Allen Holub (Author of Compiler Design in C and famous OO Guru) said: "XML is perhaps the worst programming language ever conceived. I’m not talking about XML as a data-description language, which was its original design. I’m talking about perverting XML for programming applications. It’s inappropriate to use XML as a scripting language (e.g., ANT), a test-description language (e.g., TestNG), an object-relational mapping language (e.g., Hibernate, JDO), a control-flow language (e.g., JSF), and so forth. These sorts of XML “programs” are unreadable, unmaintainable, an order of magnitude larger than necessary, and audaciously inefficient at runtime." Link

He surmised that the tendency to use xml for these tasks is simply because people either don't want to create a compiler or are inacapable of creating one. I agree with him. Most of the time people use XML because it is easy to parse XML, so who cares how long it takes for people to create these xml documents in the first place. Look at Hibernate for an example. It is XML hell. EJB 2 was another example. Jelly was probably the worst example and I don't like JSTL that much either.

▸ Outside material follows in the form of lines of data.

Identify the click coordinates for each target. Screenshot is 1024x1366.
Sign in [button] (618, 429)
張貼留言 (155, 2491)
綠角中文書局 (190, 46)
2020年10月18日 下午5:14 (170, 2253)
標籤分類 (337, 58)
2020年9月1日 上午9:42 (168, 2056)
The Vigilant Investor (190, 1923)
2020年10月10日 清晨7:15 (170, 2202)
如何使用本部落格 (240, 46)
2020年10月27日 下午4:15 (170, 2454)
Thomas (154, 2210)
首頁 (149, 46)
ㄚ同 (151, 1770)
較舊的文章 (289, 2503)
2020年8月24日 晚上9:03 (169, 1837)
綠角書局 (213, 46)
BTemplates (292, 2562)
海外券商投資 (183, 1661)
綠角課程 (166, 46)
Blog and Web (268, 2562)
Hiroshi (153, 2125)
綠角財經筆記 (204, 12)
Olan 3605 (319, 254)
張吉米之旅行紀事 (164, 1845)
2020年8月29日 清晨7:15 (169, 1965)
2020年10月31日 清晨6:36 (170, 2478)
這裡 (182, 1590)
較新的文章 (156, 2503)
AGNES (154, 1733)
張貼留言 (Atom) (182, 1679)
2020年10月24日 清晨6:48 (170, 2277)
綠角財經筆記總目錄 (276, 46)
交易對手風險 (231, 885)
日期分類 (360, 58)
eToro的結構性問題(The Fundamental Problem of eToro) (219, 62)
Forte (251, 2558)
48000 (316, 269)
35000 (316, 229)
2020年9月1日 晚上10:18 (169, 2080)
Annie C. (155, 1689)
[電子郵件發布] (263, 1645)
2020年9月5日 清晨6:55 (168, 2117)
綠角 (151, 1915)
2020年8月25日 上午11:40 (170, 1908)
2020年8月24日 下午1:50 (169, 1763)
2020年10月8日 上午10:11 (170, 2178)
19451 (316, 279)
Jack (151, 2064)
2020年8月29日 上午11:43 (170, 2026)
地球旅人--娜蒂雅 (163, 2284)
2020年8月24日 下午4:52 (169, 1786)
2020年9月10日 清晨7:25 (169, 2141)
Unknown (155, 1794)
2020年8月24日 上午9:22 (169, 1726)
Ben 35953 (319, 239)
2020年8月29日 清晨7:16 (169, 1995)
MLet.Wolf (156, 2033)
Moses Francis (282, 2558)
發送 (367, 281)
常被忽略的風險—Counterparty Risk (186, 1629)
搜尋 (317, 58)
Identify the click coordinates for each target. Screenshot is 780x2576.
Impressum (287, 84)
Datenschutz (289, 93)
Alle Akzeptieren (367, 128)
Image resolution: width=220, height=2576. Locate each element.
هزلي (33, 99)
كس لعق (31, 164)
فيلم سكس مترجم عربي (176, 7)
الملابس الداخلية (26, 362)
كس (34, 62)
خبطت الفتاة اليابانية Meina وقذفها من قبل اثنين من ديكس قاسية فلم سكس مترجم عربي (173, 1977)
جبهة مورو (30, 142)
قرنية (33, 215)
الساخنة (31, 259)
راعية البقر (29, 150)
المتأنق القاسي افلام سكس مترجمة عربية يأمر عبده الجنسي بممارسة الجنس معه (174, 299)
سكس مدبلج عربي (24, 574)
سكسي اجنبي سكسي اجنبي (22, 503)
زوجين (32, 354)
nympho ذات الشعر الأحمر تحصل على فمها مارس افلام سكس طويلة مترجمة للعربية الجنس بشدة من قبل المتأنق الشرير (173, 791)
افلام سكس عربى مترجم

Then he goes on to define the basic qualifications of a programmer, he said something which is close to my heart:
"This list includes a deep understanding of data structures and key algorithms, a little math (set theory, logic, a little statistics), mastery of analysis-and-design techniques, both process (e.g., RUP or XP) and structure (e.g., design patterns), and database structure and use (e.g., SQL). You also need to know how the hardware works."

Designing compilers is hard. Today it is rare to see people designing compilers for their software. They use XML or simple property files. Also, as he mentioned, it is hard to get books on compiler design. The best Java software to design compiler is JavaCC, which was by an ex-Sun employee, who later went on to found MetaMata in the dotcom boom era.

He misses one vital point. Somewhere down the road it has unfortunately become a marketing bullet point to mention that your software uses XML for configuration.